*TASK GOAL*.
Would you please return the line containing "The height and width of the screenshot is (884, 1572)." and all the lines after it through the end of the records below, unchanged and on their own?

───── SUPPLIED RECORDS

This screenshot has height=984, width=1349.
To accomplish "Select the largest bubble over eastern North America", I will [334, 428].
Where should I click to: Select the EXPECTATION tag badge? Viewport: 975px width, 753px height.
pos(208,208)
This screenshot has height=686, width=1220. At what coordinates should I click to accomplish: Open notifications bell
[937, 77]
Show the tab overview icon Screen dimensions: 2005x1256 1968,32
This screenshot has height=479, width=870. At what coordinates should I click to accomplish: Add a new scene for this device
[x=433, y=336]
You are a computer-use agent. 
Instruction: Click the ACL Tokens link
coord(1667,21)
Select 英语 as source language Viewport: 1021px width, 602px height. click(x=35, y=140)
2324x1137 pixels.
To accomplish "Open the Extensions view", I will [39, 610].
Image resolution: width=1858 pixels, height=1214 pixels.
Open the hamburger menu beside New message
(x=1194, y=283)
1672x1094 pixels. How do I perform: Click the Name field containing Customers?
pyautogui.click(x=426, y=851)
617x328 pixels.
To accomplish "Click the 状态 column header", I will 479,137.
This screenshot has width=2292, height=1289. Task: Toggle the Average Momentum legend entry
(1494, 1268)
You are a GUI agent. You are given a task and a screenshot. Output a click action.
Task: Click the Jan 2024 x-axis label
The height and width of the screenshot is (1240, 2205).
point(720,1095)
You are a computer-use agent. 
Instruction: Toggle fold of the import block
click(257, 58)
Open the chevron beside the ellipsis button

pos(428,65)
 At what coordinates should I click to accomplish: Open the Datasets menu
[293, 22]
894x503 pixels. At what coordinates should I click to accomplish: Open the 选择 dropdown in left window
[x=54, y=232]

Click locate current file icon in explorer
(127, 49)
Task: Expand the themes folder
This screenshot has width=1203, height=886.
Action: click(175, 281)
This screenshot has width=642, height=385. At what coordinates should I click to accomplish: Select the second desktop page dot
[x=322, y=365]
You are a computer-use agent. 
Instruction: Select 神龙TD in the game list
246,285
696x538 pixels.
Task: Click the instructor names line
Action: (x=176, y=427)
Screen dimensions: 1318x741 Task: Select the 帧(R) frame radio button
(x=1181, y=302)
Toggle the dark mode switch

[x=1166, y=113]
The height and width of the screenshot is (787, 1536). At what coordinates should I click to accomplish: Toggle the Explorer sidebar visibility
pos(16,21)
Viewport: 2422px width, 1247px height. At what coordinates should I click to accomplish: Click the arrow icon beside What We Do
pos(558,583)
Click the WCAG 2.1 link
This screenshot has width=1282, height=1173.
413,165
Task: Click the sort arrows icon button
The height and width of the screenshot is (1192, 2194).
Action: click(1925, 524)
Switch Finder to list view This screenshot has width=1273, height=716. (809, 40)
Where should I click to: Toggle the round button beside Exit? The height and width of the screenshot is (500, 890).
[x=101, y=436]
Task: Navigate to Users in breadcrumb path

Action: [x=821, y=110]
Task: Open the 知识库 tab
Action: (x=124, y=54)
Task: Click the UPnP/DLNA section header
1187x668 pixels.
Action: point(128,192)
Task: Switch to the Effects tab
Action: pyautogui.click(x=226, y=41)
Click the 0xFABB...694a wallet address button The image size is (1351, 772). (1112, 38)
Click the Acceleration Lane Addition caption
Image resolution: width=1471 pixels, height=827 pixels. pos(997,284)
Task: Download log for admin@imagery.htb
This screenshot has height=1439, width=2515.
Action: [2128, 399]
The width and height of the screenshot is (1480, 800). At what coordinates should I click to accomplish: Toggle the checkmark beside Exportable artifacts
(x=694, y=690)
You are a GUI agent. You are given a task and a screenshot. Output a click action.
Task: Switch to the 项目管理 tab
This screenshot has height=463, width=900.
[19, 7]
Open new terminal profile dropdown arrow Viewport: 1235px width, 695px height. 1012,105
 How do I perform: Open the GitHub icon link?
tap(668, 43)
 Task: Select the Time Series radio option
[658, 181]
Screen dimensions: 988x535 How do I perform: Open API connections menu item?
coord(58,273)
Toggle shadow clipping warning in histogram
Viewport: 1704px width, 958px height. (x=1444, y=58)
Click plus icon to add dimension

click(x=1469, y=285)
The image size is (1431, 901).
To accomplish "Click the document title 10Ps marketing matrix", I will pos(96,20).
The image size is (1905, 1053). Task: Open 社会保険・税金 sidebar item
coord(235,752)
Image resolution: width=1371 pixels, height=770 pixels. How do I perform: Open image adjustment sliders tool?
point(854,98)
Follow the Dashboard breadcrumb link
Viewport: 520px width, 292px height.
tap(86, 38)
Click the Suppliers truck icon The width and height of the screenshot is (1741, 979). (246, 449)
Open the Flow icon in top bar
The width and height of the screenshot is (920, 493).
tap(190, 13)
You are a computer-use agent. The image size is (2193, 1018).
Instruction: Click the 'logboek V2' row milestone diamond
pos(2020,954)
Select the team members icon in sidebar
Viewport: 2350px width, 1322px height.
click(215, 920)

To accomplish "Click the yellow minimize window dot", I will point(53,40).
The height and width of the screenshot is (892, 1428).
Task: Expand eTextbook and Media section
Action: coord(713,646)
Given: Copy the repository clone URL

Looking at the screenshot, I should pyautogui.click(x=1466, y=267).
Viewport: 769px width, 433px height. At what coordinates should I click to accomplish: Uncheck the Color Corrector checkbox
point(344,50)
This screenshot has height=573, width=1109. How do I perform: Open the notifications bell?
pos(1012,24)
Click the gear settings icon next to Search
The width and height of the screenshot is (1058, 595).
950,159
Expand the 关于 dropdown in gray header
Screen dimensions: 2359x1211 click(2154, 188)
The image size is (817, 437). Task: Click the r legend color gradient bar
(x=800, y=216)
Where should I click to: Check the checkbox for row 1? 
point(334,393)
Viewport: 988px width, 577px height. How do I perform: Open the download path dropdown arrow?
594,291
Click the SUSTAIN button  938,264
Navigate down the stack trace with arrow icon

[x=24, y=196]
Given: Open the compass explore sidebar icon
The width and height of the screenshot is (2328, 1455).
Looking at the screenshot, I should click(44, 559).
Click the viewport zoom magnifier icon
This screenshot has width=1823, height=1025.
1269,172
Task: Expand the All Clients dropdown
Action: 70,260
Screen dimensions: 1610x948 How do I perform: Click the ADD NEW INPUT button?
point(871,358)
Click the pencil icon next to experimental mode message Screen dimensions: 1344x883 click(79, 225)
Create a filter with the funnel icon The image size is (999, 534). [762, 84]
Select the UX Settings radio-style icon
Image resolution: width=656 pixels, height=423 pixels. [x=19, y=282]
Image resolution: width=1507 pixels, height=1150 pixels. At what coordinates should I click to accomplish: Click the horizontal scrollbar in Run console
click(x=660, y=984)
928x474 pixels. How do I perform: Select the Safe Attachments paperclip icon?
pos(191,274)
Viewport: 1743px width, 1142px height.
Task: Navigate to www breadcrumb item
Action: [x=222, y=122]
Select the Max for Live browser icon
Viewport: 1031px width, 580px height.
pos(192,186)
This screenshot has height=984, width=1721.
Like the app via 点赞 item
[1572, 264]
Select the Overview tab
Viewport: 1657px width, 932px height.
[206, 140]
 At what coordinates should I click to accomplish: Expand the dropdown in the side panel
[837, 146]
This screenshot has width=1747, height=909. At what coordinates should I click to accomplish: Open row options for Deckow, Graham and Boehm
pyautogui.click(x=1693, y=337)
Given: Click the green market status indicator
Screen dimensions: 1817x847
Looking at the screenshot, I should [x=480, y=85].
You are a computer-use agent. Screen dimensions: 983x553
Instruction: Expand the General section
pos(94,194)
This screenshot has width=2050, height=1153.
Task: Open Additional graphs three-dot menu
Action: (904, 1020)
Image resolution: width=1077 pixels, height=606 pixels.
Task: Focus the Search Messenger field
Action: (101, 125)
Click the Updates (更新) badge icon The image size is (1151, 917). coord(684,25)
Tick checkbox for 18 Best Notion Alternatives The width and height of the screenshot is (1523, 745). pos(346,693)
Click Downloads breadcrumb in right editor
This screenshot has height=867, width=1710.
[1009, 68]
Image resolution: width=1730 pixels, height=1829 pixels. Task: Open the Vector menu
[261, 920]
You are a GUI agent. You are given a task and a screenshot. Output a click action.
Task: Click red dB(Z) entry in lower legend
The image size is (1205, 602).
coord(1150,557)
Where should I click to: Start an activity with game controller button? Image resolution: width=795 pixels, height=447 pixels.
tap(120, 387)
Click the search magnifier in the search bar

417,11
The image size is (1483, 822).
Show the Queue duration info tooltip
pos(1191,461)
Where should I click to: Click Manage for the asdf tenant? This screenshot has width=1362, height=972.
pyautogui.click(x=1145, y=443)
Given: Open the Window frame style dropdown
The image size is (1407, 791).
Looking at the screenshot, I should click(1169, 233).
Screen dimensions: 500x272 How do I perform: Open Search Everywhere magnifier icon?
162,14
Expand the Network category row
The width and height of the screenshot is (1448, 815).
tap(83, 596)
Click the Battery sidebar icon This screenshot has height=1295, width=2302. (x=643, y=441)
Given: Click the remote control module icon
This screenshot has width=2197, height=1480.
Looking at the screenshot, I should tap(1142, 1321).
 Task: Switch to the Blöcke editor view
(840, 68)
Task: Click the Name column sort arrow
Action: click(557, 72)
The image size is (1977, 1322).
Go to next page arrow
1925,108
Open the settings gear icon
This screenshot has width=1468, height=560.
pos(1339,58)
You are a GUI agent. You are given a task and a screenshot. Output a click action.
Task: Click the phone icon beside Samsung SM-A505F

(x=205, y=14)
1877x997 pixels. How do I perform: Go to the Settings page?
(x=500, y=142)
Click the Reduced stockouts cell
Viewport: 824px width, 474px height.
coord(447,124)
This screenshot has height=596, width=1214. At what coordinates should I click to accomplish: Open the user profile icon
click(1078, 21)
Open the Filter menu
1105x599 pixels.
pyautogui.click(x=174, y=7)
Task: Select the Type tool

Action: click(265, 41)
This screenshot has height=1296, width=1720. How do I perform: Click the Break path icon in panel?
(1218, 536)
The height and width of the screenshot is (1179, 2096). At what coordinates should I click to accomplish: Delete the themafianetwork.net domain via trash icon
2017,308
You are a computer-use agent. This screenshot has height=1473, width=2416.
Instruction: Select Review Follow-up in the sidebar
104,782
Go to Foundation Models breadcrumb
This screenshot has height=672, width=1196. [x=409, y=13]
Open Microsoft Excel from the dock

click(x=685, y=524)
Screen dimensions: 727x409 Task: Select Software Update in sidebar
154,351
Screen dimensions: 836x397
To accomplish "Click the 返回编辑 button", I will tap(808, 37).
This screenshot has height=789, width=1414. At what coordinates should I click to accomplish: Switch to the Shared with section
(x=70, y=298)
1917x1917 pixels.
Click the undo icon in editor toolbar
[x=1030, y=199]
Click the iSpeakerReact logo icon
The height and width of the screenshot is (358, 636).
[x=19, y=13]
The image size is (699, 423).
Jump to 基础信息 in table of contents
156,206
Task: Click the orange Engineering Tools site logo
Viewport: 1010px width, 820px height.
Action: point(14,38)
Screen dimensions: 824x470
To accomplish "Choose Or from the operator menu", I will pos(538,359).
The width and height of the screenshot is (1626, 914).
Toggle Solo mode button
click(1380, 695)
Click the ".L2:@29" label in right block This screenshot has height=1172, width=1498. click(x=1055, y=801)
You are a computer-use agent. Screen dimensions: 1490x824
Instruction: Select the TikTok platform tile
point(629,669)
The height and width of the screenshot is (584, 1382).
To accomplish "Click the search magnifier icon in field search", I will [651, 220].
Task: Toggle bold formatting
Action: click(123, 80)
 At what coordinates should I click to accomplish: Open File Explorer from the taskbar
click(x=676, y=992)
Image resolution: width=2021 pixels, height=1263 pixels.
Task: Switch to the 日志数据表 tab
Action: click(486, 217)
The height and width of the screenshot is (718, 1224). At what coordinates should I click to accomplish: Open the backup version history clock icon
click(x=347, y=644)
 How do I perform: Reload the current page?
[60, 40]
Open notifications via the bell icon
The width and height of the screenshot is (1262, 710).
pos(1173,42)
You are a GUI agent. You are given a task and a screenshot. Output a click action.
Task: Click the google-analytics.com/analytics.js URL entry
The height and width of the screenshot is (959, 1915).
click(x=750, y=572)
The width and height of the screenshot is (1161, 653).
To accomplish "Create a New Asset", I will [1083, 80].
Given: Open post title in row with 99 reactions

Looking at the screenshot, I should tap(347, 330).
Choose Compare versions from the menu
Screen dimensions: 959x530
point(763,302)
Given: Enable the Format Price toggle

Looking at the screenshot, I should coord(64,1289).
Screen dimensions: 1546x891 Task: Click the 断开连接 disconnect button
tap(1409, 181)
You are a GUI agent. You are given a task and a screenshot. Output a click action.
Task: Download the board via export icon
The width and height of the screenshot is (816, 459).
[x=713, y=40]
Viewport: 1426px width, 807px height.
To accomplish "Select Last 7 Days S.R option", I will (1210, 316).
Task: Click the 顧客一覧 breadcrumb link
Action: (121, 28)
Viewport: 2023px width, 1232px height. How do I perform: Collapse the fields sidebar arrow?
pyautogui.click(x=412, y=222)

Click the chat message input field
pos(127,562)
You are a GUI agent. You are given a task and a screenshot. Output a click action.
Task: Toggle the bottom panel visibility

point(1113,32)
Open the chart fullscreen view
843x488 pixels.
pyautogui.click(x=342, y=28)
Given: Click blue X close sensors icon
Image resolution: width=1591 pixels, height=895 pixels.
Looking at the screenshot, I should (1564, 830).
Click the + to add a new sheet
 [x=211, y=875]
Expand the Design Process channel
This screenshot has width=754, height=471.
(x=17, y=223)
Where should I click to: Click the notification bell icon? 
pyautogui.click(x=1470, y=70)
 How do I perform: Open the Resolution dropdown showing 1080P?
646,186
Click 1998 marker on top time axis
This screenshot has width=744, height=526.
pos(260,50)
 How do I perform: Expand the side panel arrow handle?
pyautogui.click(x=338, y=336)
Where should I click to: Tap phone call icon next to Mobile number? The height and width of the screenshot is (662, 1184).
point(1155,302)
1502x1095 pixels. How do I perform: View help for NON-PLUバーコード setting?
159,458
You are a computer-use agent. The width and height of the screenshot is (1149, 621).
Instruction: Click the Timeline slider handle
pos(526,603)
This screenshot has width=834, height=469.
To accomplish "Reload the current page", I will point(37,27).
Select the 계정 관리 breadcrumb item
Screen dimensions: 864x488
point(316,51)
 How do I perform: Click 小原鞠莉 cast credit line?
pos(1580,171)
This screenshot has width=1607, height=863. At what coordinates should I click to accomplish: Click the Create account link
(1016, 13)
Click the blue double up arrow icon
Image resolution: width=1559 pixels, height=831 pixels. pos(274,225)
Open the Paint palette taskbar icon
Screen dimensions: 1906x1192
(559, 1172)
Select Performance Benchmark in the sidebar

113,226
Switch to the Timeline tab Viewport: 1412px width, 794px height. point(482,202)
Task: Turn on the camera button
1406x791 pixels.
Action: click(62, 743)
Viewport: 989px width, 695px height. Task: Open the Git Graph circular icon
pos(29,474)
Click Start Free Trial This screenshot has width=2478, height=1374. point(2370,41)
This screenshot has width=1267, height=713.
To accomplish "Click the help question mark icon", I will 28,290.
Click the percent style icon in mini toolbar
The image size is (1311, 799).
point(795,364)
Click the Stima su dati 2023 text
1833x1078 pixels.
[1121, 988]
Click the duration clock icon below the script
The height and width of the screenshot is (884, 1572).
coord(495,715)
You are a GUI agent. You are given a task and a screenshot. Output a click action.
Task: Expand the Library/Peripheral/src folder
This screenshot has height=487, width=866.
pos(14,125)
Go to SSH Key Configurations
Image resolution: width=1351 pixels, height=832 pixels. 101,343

──────────

*RESPONSE TO THIS EXERCISE*.
The height and width of the screenshot is (884, 1572).
coord(495,715)
You are a GUI agent. You are given a task and a screenshot. Output a click action.
Task: Expand the Library/Peripheral/src folder
This screenshot has height=487, width=866.
pos(14,125)
Go to SSH Key Configurations
Image resolution: width=1351 pixels, height=832 pixels. 101,343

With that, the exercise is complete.